Artwork

Landscape Album in Various Styles: Traveling in Autumn Mountains

Landscape Album in Various Styles: Traveling in Autumn Mountains, by Zha Shibiao, unspecified, 1684
Landscape Album in Various Styles: Traveling in Autumn Mountains, by Zha Shibiao, unspecified, 1684

Landscape Album in Various Styles: Traveling in Autumn Mountains is an unspecified painting by the Baroque artist Zha Shibiao. It dates from 1684 and is held in the collection of the Cleveland Museum of Art.

About this work

The artist painted it when he was 68, which is interesting because he was still creating new work at an older age.
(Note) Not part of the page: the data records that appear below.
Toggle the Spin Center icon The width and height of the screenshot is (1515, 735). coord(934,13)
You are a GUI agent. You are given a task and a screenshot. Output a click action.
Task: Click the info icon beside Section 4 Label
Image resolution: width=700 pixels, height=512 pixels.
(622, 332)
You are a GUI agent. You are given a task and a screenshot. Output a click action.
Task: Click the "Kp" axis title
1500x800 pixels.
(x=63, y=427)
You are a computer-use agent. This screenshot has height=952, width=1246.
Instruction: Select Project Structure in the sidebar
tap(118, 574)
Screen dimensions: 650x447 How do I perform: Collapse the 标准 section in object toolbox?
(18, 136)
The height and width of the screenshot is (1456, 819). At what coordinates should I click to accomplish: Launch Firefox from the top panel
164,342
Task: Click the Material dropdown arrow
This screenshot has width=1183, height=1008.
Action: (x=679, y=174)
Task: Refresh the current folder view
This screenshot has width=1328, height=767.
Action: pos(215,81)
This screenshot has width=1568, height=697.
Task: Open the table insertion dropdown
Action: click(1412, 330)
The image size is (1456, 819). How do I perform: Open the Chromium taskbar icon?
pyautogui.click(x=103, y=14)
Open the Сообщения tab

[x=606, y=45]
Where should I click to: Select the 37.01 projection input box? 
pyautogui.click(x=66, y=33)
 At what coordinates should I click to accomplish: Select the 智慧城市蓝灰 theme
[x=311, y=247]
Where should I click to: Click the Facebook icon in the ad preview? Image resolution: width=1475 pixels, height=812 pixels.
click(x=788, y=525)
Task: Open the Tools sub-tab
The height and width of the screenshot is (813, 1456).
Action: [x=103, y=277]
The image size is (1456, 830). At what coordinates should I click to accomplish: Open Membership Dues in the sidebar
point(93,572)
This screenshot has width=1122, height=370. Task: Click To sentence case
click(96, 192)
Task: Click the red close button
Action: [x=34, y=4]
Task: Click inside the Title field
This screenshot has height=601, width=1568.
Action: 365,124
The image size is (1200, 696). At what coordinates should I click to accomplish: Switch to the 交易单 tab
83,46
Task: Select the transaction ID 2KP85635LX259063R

This painting shows scenes of everyday life in the Chinese countryside.
It's an album of landscapes with people doing ordinary things.
The artist painted it when he was 68, which is interesting because he was still creating new work at an older age.
He used fresh colors and wet strokes to depict typical scenes of Jiangnan.
The artist's use of color and style is notable, especially in the way he shows the changing seasons.
Check out the work of artist: Zha Shibiao (Chinese, 1615–1698)

Overview

Zha Shibiao, born in Anhui and later active in Yangzhou, completed this album of landscape paintings at age 68, demonstrating sustained artistic engagement late in life. The work comprises multiple scenes rendered in varied styles, each capturing a moment in the autumn season across the Jiangnan region. Executed with lively brushwork and vivid pigments, the album reflects both technical versatility and a deep familiarity with local topography and daily rhythms.

Subject & Meaning

The album portrays unidealized rural life: a herdsman crossing a stream on buffalo, scholars traveling by donkey, travelers boating toward mist-shrouded shores, and figures sipping tea while observing migratory birds. These scenes do not idealize nature but embed human activity within it, suggesting harmony between labor, leisure, and the seasonal landscape. The inclusion of literary allusions, like the Peach Blossom Spring, subtly layers the mundane with cultural memory.

Technique & Style

Zha employed wet, fluid brushstrokes and fresh, uncluttered color to evoke atmosphere rather than detail. Each panel adapts its technique to the mood—soft washes for mist, sharper lines for tree branches, loose ink for water. The variation in style across the album reflects his command of traditional modes while avoiding rigid formula, allowing each scene to breathe with its own temporal and emotional tone.

History & Provenance

Created in the late 17th century, the album emerged during Zha’s later years in Yangzhou, a cultural hub attracting literati from Anhui. Its survival suggests it was valued within scholarly circles, though its early ownership remains undocumented. The work aligns with a broader trend among retired officials and scholars who turned to painting as a private, reflective practice after public life.

Context

Zha’s album reflects the Jiangnan region’s status as a center of literati culture, where nature and poetry intertwined. The scenes echo classical themes but ground them in observable reality—seasonal change, travel, quiet contemplation. His choice to depict ordinary moments, rather than grand vistas, aligns with a growing preference among late Ming and early Qing artists for intimate, personal expression over monumental grandeur.

Legacy

Though not widely exhibited in his time, Zha’s album exemplifies the quiet resilience of literati painting in the post-Ming era. Its emphasis on personal observation and stylistic flexibility influenced later regional artists in the Yangzhou school. The work endures as a testament to the enduring capacity of painting to capture fleeting, everyday moments with dignity and precision.

Artist & collection

This work is in the public domain (CC0). Image source: Cleveland Museum of Art open access. Spotted an error in this record? Tell us.